• [DESCRIPTION OF THE TASK]:
Copy the records below verbatim, starting at the first line and ending with the line that contains "click(371, 353)", including that line.
_ _ _ _ _ _ _
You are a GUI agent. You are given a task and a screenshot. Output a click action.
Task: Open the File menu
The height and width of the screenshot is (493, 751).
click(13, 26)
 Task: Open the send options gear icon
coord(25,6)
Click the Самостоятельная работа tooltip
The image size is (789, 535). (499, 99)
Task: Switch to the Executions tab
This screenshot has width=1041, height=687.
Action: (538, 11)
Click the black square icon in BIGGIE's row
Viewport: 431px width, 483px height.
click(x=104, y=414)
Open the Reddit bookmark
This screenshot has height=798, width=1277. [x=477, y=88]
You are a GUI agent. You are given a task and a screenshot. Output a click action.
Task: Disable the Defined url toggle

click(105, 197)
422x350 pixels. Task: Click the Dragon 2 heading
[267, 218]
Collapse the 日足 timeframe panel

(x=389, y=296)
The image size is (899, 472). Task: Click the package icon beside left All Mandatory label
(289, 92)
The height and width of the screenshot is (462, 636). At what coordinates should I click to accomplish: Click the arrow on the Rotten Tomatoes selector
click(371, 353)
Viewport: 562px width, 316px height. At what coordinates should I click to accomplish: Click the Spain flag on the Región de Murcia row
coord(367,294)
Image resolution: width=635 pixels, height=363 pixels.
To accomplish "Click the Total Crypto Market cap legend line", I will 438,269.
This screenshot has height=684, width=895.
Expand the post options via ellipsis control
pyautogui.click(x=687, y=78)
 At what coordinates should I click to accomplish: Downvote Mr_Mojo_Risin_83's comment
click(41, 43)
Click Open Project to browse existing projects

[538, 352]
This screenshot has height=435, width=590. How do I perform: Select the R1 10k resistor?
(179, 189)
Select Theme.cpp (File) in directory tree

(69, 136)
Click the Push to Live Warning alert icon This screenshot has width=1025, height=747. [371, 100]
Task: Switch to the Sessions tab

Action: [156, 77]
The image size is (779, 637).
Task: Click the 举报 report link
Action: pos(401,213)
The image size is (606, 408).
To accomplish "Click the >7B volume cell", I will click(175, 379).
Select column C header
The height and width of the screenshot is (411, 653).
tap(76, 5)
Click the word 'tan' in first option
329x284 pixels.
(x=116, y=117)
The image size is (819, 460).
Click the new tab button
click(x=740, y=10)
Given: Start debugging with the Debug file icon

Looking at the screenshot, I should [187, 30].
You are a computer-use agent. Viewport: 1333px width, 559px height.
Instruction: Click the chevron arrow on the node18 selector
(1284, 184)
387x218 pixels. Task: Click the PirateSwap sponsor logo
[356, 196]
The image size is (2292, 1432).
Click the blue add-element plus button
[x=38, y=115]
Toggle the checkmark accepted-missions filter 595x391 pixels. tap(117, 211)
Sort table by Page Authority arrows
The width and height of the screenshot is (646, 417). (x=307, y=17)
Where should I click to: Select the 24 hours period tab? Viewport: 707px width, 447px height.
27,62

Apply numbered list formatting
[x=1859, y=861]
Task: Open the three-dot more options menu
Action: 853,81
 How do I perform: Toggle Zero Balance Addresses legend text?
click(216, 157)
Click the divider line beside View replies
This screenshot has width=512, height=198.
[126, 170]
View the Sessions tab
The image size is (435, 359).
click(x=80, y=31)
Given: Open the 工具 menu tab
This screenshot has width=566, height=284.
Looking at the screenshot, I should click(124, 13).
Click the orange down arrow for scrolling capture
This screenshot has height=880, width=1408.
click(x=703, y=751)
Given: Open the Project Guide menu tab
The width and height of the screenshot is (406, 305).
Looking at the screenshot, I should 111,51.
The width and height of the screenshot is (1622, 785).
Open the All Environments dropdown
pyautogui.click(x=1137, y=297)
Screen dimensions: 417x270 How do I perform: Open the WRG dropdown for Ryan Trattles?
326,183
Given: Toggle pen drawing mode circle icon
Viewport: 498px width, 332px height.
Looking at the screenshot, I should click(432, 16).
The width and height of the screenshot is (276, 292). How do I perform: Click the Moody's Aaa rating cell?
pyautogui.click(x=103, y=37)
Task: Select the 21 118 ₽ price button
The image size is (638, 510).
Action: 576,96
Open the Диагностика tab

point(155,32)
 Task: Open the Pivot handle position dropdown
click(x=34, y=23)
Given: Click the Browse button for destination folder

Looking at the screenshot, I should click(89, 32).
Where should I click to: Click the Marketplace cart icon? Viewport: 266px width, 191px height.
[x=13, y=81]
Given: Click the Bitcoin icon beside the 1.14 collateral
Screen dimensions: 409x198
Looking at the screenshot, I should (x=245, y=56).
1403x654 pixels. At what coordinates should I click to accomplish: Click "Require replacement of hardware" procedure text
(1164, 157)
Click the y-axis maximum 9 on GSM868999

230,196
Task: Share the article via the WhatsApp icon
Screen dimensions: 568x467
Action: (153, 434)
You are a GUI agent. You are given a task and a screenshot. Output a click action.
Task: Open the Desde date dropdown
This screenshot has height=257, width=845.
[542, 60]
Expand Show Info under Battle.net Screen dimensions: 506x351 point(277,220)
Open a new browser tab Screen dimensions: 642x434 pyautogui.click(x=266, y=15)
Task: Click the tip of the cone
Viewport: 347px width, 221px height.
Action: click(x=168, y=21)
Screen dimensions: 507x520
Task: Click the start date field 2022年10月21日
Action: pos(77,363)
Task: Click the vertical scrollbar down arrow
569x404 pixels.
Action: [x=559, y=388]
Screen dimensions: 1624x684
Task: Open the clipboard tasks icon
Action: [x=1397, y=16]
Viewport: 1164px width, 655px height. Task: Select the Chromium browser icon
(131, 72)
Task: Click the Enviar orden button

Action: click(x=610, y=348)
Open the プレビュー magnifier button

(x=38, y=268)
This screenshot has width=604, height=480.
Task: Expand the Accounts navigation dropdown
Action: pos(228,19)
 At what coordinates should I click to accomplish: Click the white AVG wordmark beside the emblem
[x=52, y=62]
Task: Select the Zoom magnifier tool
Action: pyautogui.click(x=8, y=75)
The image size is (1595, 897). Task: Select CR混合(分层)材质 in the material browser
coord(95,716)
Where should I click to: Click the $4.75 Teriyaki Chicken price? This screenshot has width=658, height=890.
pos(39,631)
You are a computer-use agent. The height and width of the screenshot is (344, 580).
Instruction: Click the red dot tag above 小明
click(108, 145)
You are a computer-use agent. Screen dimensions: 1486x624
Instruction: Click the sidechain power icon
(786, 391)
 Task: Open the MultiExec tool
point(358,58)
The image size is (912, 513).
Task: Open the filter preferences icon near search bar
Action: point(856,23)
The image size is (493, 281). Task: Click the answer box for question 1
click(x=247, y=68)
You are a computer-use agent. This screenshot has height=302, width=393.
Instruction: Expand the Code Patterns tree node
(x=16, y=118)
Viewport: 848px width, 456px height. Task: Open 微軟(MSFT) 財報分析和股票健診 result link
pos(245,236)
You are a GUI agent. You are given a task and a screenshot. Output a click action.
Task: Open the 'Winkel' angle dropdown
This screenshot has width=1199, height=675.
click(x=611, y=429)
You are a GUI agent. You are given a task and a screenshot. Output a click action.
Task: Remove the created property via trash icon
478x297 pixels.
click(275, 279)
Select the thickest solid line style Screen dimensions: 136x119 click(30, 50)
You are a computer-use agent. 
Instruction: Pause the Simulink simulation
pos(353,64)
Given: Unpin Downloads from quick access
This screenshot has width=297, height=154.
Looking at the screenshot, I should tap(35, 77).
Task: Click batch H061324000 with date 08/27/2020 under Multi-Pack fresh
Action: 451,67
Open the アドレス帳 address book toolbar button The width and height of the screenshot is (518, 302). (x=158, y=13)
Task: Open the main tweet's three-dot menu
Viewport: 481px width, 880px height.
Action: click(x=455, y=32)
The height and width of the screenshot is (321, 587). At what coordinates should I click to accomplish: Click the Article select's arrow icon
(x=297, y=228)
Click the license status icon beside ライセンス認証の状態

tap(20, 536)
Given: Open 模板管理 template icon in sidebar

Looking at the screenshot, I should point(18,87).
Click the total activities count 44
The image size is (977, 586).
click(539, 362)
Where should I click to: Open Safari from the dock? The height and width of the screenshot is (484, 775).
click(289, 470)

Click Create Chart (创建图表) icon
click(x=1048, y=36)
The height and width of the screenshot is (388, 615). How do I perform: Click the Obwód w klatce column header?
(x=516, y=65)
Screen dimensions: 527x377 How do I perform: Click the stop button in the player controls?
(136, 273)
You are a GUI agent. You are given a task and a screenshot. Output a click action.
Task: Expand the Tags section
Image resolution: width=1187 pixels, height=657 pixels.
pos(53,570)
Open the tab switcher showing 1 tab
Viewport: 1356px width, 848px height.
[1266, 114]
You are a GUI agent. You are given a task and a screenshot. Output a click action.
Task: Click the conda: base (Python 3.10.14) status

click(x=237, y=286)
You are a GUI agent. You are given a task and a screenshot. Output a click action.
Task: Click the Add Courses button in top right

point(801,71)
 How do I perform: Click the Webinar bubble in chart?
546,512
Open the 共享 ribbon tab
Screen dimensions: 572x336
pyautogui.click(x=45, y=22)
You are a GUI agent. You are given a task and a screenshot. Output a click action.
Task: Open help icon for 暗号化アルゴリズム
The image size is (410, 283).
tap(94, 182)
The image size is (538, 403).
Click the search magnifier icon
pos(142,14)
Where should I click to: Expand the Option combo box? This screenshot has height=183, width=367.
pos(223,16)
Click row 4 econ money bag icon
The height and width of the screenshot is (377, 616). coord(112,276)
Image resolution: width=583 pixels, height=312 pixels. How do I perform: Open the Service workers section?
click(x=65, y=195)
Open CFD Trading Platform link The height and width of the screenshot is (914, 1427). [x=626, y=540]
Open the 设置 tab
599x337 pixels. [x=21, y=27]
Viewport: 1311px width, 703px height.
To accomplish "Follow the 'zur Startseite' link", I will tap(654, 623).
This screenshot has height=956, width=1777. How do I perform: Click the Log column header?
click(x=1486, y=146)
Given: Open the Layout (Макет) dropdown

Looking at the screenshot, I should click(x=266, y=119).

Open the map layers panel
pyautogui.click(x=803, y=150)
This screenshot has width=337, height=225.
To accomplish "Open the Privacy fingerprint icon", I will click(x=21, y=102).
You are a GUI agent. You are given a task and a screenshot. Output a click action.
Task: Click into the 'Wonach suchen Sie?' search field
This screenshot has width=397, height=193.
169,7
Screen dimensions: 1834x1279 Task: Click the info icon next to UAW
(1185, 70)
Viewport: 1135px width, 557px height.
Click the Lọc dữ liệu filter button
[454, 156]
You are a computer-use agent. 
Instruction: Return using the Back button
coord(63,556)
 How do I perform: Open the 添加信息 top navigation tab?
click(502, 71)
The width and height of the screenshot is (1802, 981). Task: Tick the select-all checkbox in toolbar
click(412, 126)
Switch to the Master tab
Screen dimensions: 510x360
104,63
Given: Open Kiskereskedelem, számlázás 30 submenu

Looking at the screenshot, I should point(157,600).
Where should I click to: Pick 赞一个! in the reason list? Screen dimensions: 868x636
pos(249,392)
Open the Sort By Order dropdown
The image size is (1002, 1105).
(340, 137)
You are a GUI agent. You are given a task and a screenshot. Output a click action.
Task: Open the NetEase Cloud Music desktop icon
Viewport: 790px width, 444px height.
_ _ _ _ _ _ _
• [RESPONSE TO THE TASK]:
You are a GUI agent. You are given a task and a screenshot. Output a click action.
Task: Open the File menu
The height and width of the screenshot is (493, 751).
click(13, 26)
 Task: Open the send options gear icon
coord(25,6)
Click the Самостоятельная работа tooltip
The image size is (789, 535). (499, 99)
Task: Switch to the Executions tab
This screenshot has width=1041, height=687.
Action: (538, 11)
Click the black square icon in BIGGIE's row
Viewport: 431px width, 483px height.
click(x=104, y=414)
Open the Reddit bookmark
This screenshot has height=798, width=1277. [x=477, y=88]
You are a GUI agent. You are given a task and a screenshot. Output a click action.
Task: Disable the Defined url toggle

click(105, 197)
422x350 pixels. Task: Click the Dragon 2 heading
[267, 218]
Collapse the 日足 timeframe panel

(x=389, y=296)
The image size is (899, 472). Task: Click the package icon beside left All Mandatory label
(289, 92)
The height and width of the screenshot is (462, 636). At what coordinates should I click to accomplish: Click the arrow on the Rotten Tomatoes selector
click(371, 353)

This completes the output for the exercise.